------ DATA ENTRIES ------

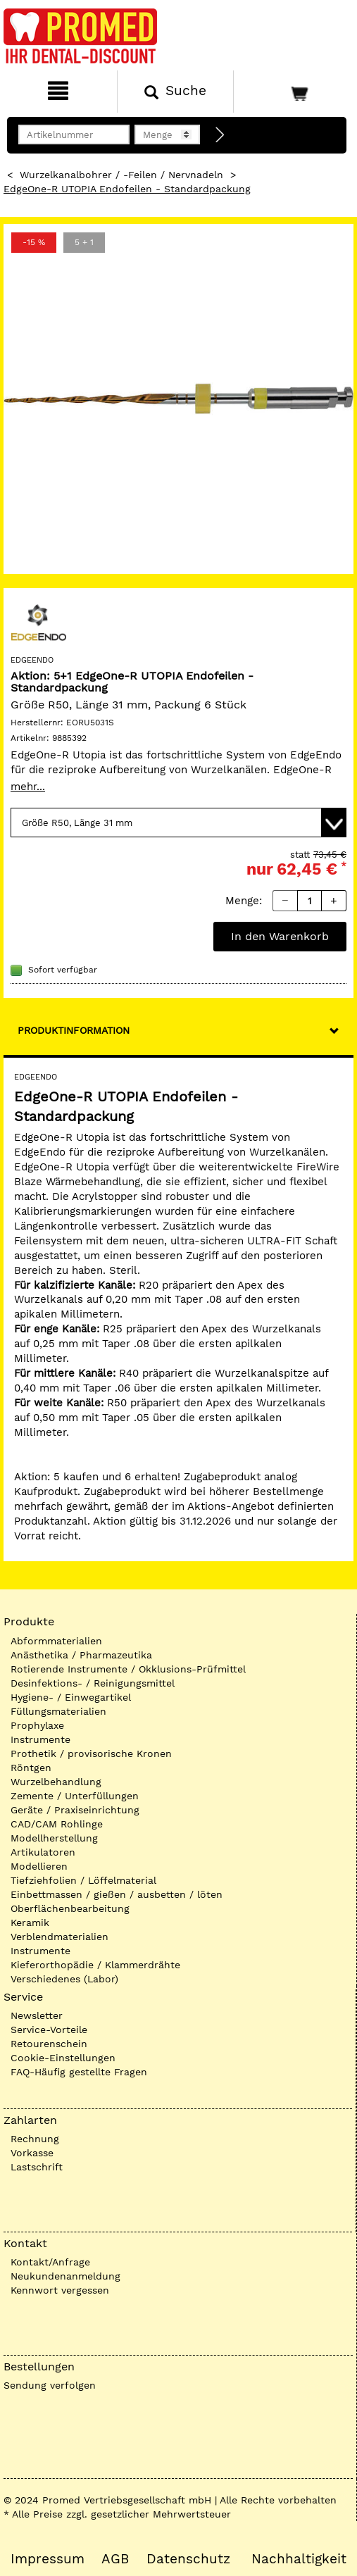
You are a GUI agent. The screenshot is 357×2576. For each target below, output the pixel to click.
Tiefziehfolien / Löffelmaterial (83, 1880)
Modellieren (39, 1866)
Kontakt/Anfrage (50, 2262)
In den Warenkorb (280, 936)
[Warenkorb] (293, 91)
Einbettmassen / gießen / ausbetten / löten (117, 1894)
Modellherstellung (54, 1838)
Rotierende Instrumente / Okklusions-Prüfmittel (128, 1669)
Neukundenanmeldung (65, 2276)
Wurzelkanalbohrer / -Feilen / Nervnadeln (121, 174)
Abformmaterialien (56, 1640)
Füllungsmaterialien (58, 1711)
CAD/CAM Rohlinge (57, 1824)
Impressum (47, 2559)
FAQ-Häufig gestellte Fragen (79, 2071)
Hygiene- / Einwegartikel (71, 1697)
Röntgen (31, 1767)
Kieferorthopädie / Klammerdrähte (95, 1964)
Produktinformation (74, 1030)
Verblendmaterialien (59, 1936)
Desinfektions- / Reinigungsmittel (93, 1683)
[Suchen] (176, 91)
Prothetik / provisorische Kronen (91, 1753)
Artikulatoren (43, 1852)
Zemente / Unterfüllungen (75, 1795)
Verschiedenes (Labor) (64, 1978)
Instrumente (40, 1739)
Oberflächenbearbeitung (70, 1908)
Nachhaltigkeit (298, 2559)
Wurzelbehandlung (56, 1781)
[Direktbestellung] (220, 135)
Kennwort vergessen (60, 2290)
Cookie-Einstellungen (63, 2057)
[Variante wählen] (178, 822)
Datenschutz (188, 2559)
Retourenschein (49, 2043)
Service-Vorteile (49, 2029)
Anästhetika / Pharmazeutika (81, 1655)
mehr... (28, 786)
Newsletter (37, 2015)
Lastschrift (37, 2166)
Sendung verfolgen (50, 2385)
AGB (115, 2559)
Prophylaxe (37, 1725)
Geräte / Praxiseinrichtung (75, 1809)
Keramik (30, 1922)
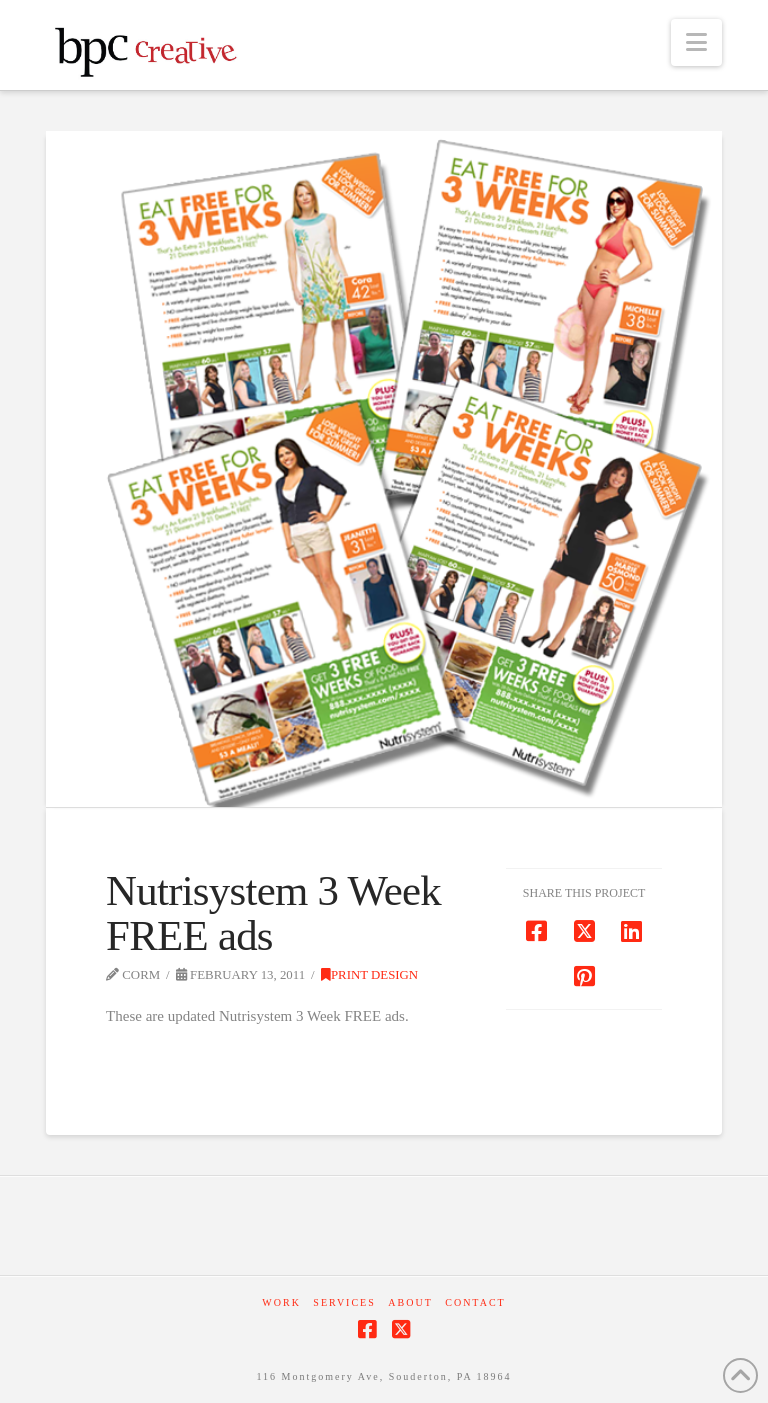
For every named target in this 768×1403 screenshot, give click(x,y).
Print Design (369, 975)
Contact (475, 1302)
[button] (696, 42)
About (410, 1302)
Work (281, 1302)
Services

------

**SHORT PROBLEM**
Quote the records word for word from the line containing "Service-Vorteile (49, 2029)" through the end of the records, both ends included, and leave the pictures out.

**SOLUTION TO THE PROBLEM**
Service-Vorteile (49, 2029)
Anästhetika / Pharmazeutika (81, 1655)
mehr... (28, 786)
Newsletter (37, 2015)
Lastschrift (37, 2166)
Sendung verfolgen (50, 2385)
AGB (115, 2559)
Prophylaxe (37, 1725)
Geräte / Praxiseinrichtung (75, 1809)
Keramik (30, 1922)
For every named target in this 768×1403 screenshot, give click(x,y).
Print Design (369, 975)
Contact (475, 1302)
[button] (696, 42)
About (410, 1302)
Work (281, 1302)
Services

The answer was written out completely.